Baykal çok daha detaylı bilgiler de verdi.
Yıllardır turizm yazan biri olarak konuya hákim olduğunu ve sorunları iyi bildiğini anladım ve sevindim.
Antalyalı bir genel başkana da böylesi yakışırdı zaten.
Cem Uzan MHP'den çalıyor
AKP'nin önde gelen isimlerinden biriyle anketler üzerine konuşuyoruz.
‘‘Biz de düzenli anket yaptırıyoruz. Ama bize gelen sonuçlar medyaya gelenlerden biraz farklı’’ diyor.
AKP'nin kendi yaptırdığı anketlere göre parti
‘‘tek başına iktidar’’ meselesini neredeyse garantilemiş gibi.
Şimdi hedef değiştirmişler ve Anayasa'da değişiklik yapacak bir çoğunluk istiyorlar.
Ancak bu değişiklikler Türkiye'nin rejimini değiştirmeye yönelik değil.
Rejimle dertleri yok.
Daha fazla özgürlük için Anayasal değişiklik istediklerini söylüyorlar.
Özgürlük ortamının sorunları çözeceğine inanıyorlar.
AKP'deki verilere göre de takipçileri CHP.
Ancak kendilerini zorlayacak çapta değil.
MHP'nin barajı aşacak durumdayken, son haftalarda dramatik bir düşüş yaşadığını gözlemlemişler.
‘‘Niye düşüyor sizce?’’ diye soruyorum.
‘‘Genç Parti yükseldikçe MHP düşüyor. Aynı tabana sesleniyorlar. Tabii Genç Parti daha iyi seslendiği için MHP'nin oyunu çalıyor. Çünkü MHP'nin televizyonları ve gazeteleri yok’’ diyor. Bu durum her ikisinin de baraj altında kalmasına neden olacak gibi.
AKP kendinden emin görünüyor.
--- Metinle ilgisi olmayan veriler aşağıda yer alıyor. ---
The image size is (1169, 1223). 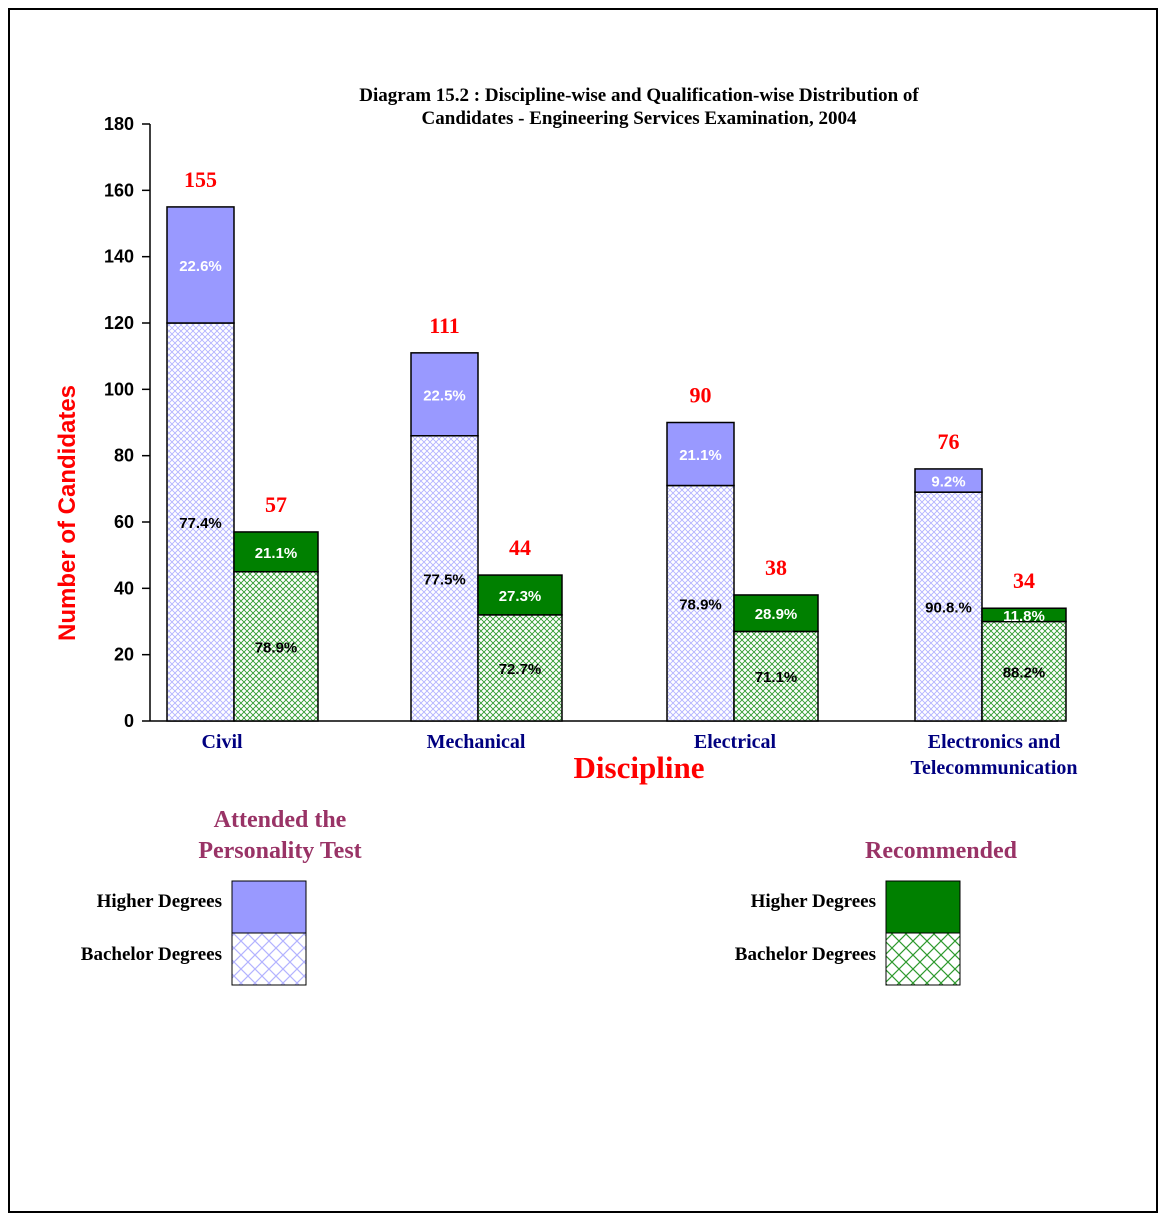 I want to click on legend-recommended-bachelor-label: Bachelor Degrees, so click(x=806, y=954).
Meclis'te üç parti olacak diye düşünüyorlar. İktidar AKP, ana muhalefet CHP.
Bir de küçük muhalefet partisi. Gerisi baraj.
‘‘Bu kadar partinin baraja takılması demokratik olur mu?’’ soruma yanıt öz:
‘‘Bu üç parti oyların yüzde 60-70'ini alırlar. Bu da bir meşruiyet sorunu yaratmaz.’’ Anketlerden seç beğen al!
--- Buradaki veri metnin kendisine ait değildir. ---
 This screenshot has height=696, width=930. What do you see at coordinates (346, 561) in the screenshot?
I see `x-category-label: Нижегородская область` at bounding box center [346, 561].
ELİMDE bir anket var. Müttefikimiz bir ülkenin Dışişleri Bakanlığı için yapılmış bir anket.
Anketi yapan kuruluş Türkiye'de hiçbir partiyle bağlantılı değil, hiçbir parti için anket yapmıyor.
Bu anket ağustos ayının son haftasında yapılmış.
Ankete göre AKP yüzde 37 ile birinci parti.
CHP ikinci sırada. Oyu yüzde 11.64.
MHP yüzde 10.19 oy oranı ile üçüncü.
HADEP
(DEHAP) 8.42 ile dördüncü.
DYP 5.5 ile beşinci.
Gerisi yüzde 5'in altında.
Kararsızlar ise yüzde 11.22.
Barajı zorladığı iddia edilen
Cem Uzan'ın partisi yüzde 2.81 görünüyor.
Anketi yapan kuruluşun başkanına soruyorum:
‘‘Uzan'ın partisi için barajı zorlar diyorlar. Sizde sonuç farklı.’’
Gülüyor.
‘‘Parayı veren barajı zorlar.’’
‘‘Yalan mı söylüyorlar?’’
‘‘Hayır. Cem Uzan'ın güçlü olduğu yerlerde anket yaparsanız sonuç öyle çıkar. Gerçek anket yaparsanız böyle çıkar. Kırsalda anketörlerimize Kemal Derviş kim diye soruyorlar, Derviş kim diye soran Cem Uzan medya bombardımanına mı takılacak?’’ diyor.
Bu arada 1999 seçimlerinden sonra kimin seçmeni kime kaymış onu da araştırmışlar. Asıl eğlenceli sonuçlar orada.
Ama onu yarın yazacağız.
NE ZAMAN ADAM OLURUZ?
Kendimizi medyada görmekten gizli gizli zevk aldığımızı kendimize itiraf edebildiğimiz zaman.